### Written instruction
Update the part of the material that runs from its start through the line containing "pyautogui.click(x=905, y=1198)", changing "gold" to "silver" and leaving everything else unchanged. Reproduce only that part.

### Data excerpts

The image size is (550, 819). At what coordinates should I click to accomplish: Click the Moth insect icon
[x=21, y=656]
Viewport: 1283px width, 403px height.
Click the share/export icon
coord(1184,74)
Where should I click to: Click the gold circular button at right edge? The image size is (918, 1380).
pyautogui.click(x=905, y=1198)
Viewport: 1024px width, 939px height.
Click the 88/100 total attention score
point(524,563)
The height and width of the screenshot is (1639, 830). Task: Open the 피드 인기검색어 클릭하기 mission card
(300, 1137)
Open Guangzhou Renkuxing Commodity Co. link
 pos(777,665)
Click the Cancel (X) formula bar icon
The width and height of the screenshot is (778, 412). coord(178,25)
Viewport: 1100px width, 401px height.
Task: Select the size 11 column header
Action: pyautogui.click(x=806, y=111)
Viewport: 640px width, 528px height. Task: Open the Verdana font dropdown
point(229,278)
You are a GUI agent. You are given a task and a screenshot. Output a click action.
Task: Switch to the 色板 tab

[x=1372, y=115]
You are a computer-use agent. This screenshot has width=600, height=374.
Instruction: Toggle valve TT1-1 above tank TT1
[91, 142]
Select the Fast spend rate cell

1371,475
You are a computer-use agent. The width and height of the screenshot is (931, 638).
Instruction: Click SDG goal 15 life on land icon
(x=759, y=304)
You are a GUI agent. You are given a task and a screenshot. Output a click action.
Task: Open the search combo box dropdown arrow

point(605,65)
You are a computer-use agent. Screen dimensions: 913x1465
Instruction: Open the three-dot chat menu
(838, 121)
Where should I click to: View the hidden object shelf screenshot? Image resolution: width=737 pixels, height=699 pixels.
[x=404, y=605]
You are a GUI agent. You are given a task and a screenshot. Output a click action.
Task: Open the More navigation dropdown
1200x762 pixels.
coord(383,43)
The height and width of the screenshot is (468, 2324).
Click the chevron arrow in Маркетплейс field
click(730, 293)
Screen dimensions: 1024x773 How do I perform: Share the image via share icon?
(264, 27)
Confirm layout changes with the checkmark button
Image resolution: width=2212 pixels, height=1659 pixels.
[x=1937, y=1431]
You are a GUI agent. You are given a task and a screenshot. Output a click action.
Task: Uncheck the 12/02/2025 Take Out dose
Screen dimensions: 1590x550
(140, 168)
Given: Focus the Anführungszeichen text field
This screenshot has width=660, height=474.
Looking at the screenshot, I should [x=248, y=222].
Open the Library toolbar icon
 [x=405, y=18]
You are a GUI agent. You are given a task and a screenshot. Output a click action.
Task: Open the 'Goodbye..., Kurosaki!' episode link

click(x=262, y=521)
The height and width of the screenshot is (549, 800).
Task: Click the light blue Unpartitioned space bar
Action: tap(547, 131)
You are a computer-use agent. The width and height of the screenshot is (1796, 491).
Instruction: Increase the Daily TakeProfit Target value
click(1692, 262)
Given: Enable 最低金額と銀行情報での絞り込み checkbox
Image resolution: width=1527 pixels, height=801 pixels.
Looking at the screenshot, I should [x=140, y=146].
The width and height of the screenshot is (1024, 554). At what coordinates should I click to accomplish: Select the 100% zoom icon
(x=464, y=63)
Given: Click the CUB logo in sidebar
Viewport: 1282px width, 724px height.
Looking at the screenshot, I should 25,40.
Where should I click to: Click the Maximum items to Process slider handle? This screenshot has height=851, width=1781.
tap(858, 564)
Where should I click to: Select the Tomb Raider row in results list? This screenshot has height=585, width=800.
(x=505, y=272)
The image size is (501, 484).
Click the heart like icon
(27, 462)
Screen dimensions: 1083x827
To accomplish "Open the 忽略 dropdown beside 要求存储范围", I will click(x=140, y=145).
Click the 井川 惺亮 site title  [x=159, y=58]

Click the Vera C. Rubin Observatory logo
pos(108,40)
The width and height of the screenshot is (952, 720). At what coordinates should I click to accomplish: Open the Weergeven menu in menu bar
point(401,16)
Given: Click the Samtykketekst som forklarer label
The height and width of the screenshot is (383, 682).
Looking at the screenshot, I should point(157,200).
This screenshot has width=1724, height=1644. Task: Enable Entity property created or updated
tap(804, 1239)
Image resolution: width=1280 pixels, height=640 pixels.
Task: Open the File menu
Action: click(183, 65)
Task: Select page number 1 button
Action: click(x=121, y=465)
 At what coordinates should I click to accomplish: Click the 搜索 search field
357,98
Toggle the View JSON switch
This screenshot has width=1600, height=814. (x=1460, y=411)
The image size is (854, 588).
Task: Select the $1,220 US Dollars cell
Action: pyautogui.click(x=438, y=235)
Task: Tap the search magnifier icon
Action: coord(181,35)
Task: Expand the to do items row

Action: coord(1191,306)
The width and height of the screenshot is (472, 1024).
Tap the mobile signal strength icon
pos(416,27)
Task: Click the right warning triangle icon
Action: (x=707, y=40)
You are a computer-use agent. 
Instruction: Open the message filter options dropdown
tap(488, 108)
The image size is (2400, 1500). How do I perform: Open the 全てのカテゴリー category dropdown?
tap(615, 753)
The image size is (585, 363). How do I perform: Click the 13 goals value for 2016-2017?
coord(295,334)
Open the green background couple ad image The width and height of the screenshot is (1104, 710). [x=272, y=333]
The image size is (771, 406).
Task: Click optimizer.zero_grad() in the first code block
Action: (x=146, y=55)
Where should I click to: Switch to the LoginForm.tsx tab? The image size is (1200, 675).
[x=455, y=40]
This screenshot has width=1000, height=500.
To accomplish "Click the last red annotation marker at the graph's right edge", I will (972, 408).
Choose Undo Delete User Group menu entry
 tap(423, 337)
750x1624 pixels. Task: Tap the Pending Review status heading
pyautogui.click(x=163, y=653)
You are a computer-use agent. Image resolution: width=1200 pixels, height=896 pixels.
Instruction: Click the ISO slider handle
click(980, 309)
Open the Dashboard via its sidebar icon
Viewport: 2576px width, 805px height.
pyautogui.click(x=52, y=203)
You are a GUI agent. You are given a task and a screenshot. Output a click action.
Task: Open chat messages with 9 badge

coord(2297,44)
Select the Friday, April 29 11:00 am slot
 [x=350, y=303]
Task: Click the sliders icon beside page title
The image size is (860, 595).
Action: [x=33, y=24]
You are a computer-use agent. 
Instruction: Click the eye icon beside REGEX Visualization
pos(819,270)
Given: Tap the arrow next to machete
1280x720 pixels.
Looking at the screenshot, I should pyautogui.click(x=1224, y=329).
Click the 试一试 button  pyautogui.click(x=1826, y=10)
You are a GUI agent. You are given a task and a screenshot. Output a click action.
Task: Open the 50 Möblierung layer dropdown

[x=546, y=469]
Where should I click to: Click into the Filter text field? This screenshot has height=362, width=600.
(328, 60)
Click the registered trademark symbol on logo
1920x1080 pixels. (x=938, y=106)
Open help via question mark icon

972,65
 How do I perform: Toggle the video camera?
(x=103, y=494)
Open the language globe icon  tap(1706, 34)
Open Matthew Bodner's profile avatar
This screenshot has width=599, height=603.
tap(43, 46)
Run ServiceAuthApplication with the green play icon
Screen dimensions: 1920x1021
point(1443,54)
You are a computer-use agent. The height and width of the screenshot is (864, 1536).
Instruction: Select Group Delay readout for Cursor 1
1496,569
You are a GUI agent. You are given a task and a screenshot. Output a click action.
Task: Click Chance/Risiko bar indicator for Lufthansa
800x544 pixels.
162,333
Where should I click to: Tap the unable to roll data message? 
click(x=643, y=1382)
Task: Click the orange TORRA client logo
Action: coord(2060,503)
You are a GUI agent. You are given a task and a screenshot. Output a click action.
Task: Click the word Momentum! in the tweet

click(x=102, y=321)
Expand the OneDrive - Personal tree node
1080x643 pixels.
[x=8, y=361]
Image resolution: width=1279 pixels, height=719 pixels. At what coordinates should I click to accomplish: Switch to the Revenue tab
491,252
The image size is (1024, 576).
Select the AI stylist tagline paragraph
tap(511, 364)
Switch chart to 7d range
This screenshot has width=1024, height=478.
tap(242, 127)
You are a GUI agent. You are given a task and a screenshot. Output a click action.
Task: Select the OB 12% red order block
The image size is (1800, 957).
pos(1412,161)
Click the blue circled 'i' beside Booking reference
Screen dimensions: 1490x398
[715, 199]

### The completed task
The image size is (550, 819). At what coordinates should I click to accomplish: Click the Moth insect icon
[x=21, y=656]
Viewport: 1283px width, 403px height.
Click the share/export icon
coord(1184,74)
Where should I click to: Click the silver circular button at right edge? The image size is (918, 1380).
pyautogui.click(x=905, y=1198)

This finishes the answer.